What is required: Please answer from the film page below: for which film is Carolee Schneemann primarily known in cinema history?

Passage to read:
★ ★ ★

Breaking the Frame
Breaking the Frame documents the life and work of Carolee Schneemann, an artist who as has transformed discourses on the body, sexuality and gender.
Even if a screening is sold out, tickets are often available 30 minutes before the start of the film at the box office at each venue.
- Director-Producer-Screenwriter Marielle Nitoslawska
- With Carolee Schneemann
- Canada 2012
- 100 mins
- Sales Picture Palace Pictures
Breaking the Frame is the first feature-length documentary on Carolee Schneemann, an artist whose pioneering work has transformed discourses on the body, sexuality and gender. In cinema history, she is primarily known for Fuses, an honestly explicit film of lovemaking from a feminine viewpoint shot between 1964-67. For decades, Schneemann has similarly challenged taboos in other media, making paintings, performances, video, collage and installations in which personal experiences are absolutely entwined with formal considerations: ‘Form is emotion. I work towards metaphors of sensation, a dramatisation of loss and recovery.’ Her kinetic performance style, developed while a key member of the Judson Dance Theater, produced pieces such as Meat Joy, Up To And Including Her Limits and Interior Scroll, now regarded as seminal works of live art. In this mesmerising film, which forgoes chronological biography, the artist generously shares her memories and extraordinary personal archive.

★ ★ ★

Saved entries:
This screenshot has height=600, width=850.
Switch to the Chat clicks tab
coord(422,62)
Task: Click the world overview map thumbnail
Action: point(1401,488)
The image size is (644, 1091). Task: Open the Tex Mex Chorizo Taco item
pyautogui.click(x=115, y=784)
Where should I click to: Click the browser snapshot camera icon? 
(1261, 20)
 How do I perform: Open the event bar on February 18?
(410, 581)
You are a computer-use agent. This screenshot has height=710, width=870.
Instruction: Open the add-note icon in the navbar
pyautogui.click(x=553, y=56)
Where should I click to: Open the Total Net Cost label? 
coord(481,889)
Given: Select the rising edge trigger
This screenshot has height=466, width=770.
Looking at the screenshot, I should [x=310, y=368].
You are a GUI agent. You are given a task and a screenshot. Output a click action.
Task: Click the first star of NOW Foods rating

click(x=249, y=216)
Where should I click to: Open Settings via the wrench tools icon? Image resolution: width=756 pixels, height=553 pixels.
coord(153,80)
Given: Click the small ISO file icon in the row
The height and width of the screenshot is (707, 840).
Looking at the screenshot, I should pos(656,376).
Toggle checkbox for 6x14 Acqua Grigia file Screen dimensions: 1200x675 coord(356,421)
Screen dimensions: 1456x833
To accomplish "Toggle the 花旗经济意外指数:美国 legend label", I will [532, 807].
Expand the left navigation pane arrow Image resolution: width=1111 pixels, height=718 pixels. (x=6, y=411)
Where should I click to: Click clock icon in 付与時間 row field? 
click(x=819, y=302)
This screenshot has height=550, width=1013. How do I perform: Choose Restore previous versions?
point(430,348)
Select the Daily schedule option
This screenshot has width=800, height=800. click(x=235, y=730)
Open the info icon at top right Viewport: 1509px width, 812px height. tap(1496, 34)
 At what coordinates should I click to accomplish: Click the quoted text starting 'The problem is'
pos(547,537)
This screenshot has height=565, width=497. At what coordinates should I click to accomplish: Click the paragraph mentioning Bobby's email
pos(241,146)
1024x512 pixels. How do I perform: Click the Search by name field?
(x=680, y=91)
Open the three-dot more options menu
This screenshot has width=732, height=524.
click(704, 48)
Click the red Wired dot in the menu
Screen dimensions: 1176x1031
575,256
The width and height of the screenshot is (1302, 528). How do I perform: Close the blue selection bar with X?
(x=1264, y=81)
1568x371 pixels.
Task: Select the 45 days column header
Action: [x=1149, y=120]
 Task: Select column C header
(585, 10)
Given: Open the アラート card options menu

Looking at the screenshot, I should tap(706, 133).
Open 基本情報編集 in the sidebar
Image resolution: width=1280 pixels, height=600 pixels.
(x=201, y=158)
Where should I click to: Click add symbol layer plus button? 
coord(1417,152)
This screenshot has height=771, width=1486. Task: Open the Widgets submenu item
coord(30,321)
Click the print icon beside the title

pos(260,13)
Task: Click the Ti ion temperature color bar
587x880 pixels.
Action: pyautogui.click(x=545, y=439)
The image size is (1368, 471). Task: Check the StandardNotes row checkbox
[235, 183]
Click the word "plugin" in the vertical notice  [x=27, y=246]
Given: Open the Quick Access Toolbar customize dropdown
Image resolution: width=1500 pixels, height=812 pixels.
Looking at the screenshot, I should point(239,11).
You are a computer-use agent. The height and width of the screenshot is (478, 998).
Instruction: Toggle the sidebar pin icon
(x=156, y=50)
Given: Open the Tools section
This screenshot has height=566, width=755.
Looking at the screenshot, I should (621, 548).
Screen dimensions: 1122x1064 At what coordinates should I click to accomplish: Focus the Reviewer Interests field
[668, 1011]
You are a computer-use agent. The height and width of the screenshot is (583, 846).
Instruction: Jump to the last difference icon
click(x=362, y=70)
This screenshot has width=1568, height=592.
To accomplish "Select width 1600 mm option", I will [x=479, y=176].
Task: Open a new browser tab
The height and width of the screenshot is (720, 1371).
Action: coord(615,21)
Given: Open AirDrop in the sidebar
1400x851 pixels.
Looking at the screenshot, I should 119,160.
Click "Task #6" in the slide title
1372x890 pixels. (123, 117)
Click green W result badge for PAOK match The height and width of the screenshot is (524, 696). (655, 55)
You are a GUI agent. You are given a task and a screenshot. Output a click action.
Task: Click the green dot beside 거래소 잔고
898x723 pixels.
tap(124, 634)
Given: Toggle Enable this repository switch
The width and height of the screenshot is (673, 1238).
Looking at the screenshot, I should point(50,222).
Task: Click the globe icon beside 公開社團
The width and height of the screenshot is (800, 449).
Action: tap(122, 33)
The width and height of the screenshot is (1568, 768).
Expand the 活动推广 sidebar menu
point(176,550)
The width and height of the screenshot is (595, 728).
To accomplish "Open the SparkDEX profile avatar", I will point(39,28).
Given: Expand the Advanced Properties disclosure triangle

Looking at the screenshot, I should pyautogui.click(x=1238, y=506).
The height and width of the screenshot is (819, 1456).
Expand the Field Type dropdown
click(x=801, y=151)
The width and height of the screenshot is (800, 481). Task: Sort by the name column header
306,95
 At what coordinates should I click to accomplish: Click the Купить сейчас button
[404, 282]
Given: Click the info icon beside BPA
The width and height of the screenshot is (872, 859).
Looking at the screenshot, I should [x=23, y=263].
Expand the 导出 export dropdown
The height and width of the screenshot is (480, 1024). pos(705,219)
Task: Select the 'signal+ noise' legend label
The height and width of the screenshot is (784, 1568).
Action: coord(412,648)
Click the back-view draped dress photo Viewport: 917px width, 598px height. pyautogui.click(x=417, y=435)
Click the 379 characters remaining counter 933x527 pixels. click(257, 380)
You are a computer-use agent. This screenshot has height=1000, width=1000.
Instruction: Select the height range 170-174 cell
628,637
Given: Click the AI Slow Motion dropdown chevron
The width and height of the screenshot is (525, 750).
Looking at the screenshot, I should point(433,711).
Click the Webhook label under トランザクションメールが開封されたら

★ ★ ★

Result: Fuses